» **What is required**:
Look below for the line holding "Screen dimensions: 1024x1176" and the line holding "Start debugging with the bug icon". Repeat those two and everything between, exactly.

» **Exercise material**:
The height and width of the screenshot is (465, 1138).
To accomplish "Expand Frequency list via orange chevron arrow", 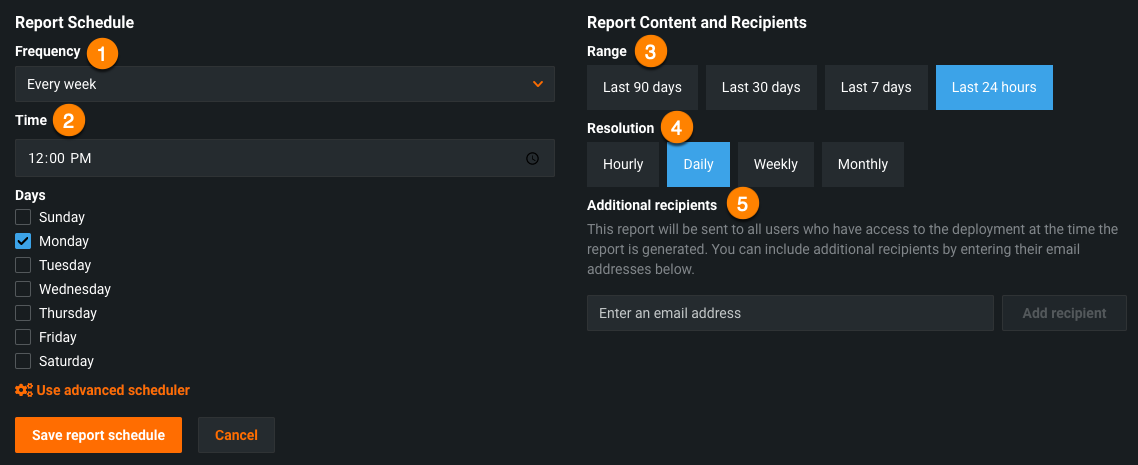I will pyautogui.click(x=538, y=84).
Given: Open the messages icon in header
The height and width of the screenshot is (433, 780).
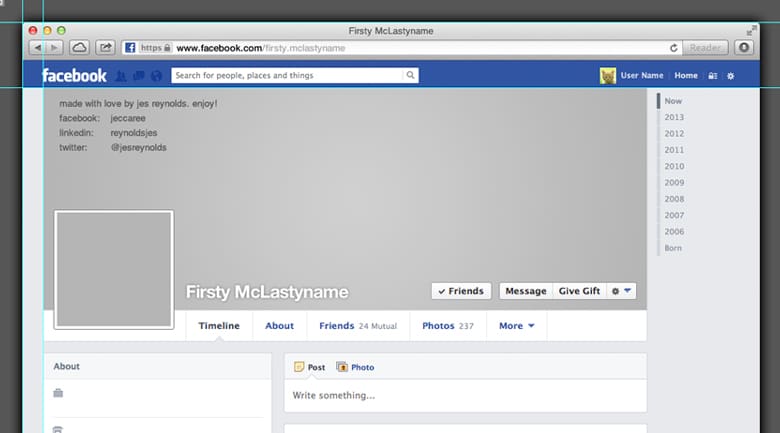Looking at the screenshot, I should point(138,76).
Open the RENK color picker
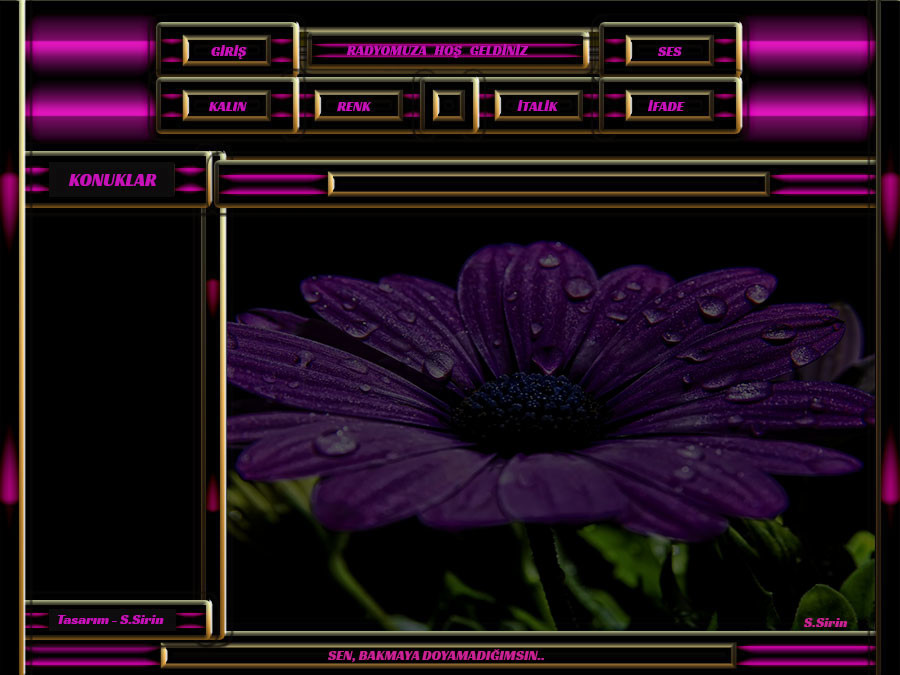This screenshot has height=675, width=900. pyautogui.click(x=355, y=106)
==
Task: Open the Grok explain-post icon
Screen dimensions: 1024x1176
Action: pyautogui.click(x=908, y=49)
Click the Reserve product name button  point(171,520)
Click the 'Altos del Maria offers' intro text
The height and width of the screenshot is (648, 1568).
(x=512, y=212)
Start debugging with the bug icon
---
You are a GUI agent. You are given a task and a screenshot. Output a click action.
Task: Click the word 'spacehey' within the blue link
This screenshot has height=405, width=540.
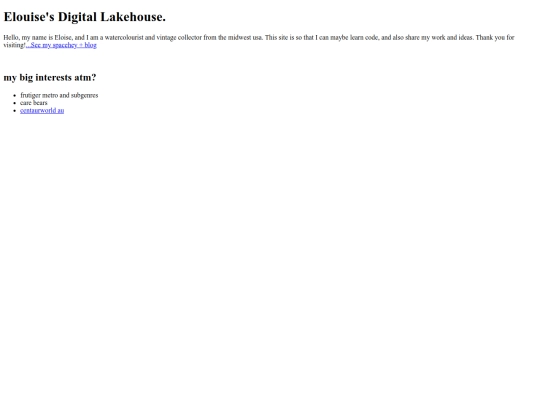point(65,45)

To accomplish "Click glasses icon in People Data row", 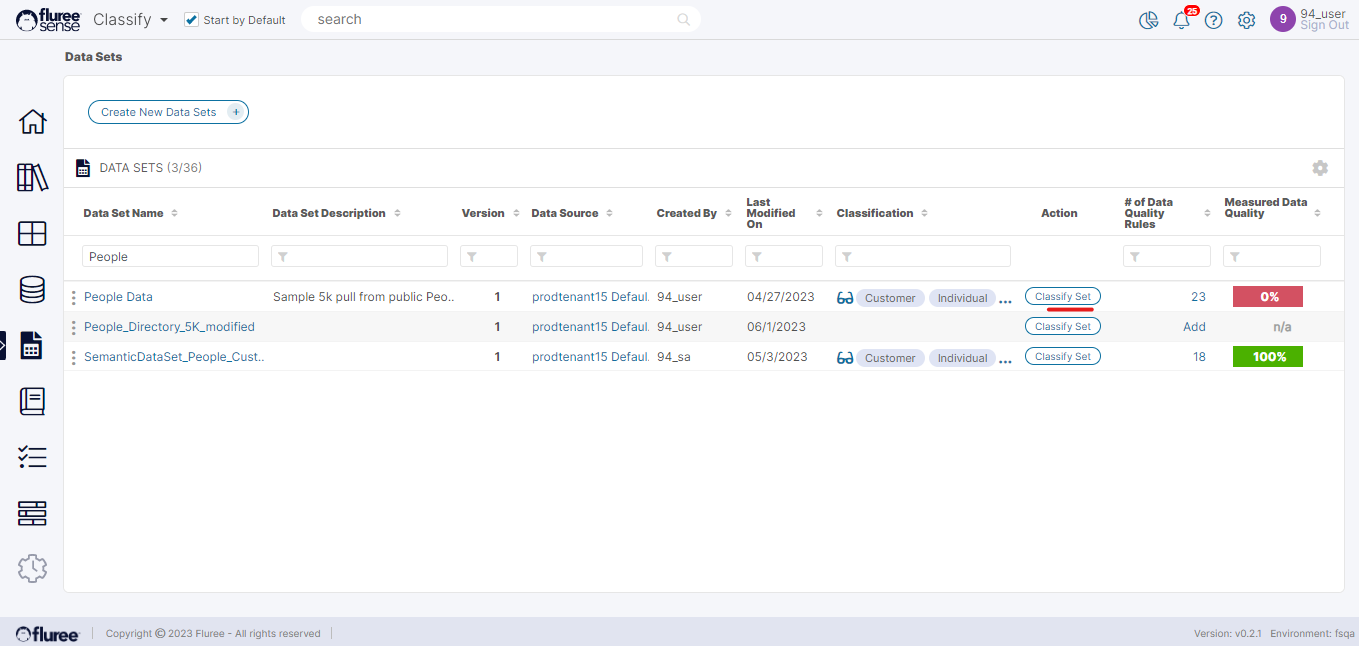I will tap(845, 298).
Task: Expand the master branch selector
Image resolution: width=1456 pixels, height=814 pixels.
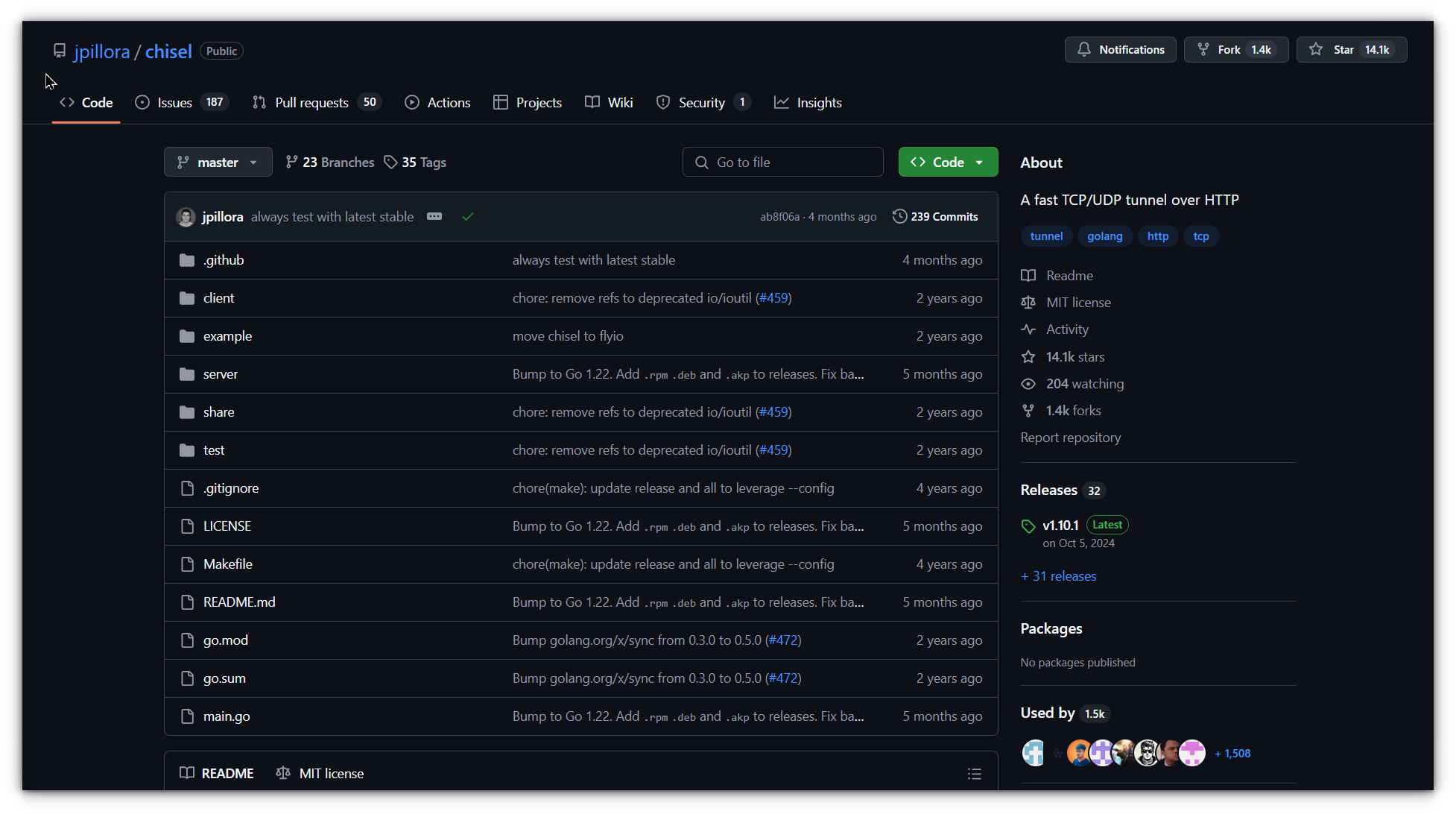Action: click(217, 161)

» **Answer for the task**:
Screen dimensions: 1024x1176
Action: pyautogui.click(x=908, y=49)
Click the Reserve product name button  point(171,520)
Click the 'Altos del Maria offers' intro text
The height and width of the screenshot is (648, 1568).
(x=512, y=212)
Start debugging with the bug icon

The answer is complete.